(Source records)
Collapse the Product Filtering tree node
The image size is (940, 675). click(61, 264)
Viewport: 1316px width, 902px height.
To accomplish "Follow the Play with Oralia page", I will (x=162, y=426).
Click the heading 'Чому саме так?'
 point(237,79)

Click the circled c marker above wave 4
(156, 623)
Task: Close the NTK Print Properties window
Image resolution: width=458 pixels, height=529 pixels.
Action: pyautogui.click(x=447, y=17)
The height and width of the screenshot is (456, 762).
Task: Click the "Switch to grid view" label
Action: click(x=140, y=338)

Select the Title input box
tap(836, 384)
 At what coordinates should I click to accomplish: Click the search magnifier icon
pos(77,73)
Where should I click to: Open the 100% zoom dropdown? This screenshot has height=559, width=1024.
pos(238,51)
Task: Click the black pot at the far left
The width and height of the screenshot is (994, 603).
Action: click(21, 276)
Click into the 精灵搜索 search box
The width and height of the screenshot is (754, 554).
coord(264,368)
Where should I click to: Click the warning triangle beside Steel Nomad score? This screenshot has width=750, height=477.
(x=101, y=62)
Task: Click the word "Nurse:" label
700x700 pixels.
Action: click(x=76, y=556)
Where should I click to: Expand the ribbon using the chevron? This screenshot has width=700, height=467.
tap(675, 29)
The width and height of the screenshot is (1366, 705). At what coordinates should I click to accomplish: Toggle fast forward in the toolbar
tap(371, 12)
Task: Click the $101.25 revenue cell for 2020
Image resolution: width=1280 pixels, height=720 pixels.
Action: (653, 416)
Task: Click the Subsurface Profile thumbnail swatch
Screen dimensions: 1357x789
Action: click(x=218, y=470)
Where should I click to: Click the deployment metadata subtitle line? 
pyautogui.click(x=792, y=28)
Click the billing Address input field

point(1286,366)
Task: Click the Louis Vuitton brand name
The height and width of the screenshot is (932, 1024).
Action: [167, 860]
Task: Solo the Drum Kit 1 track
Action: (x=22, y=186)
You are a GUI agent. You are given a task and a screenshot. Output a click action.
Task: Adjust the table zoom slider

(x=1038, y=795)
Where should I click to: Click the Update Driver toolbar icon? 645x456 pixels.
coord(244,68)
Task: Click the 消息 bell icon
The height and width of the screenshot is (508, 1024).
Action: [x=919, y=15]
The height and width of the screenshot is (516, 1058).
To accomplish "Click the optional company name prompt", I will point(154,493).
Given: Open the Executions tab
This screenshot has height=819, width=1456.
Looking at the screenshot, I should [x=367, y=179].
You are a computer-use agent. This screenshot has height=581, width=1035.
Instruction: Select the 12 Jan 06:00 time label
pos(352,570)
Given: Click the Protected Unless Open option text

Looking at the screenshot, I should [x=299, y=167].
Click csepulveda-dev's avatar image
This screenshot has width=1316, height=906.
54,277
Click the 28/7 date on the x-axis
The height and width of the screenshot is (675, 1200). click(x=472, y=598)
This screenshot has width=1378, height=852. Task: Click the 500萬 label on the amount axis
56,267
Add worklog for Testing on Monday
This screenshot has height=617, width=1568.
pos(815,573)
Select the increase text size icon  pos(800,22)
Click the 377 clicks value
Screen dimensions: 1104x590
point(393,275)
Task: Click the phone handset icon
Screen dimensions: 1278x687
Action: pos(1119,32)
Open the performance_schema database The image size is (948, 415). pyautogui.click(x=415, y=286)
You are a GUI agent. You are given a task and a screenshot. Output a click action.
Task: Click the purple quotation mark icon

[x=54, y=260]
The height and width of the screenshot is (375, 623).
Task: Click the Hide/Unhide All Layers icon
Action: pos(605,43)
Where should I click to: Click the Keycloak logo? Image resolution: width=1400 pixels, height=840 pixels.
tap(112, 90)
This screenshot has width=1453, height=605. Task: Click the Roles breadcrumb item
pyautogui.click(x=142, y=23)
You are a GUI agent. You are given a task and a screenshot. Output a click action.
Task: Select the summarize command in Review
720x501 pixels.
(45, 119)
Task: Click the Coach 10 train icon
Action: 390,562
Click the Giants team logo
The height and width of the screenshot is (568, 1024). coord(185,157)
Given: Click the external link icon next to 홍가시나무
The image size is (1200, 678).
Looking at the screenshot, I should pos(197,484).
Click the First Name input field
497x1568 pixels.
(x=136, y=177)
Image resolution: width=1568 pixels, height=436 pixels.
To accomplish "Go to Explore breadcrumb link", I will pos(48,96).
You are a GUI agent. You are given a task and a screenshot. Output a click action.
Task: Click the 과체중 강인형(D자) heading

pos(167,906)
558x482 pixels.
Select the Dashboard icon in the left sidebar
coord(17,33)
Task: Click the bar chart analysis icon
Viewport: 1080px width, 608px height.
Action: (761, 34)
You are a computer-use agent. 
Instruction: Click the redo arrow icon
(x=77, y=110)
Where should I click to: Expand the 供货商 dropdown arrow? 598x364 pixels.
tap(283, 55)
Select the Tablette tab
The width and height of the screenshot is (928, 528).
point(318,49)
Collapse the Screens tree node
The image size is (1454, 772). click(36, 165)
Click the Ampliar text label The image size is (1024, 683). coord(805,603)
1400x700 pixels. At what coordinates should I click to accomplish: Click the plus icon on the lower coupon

▶ _PROBLEM_
Write down exactly the line with "Viewport: 1080px width, 608px height.", then each line after it through the end of the data.

▶ _ANSWER BELOW_
Viewport: 1080px width, 608px height.
Action: (761, 34)
You are a computer-use agent. 
Instruction: Click the redo arrow icon
(x=77, y=110)
Where should I click to: Expand the 供货商 dropdown arrow? 598x364 pixels.
tap(283, 55)
Select the Tablette tab
The width and height of the screenshot is (928, 528).
point(318,49)
Collapse the Screens tree node
The image size is (1454, 772). click(36, 165)
Click the Ampliar text label The image size is (1024, 683). coord(805,603)
1400x700 pixels. At what coordinates should I click to accomplish: Click the plus icon on the lower coupon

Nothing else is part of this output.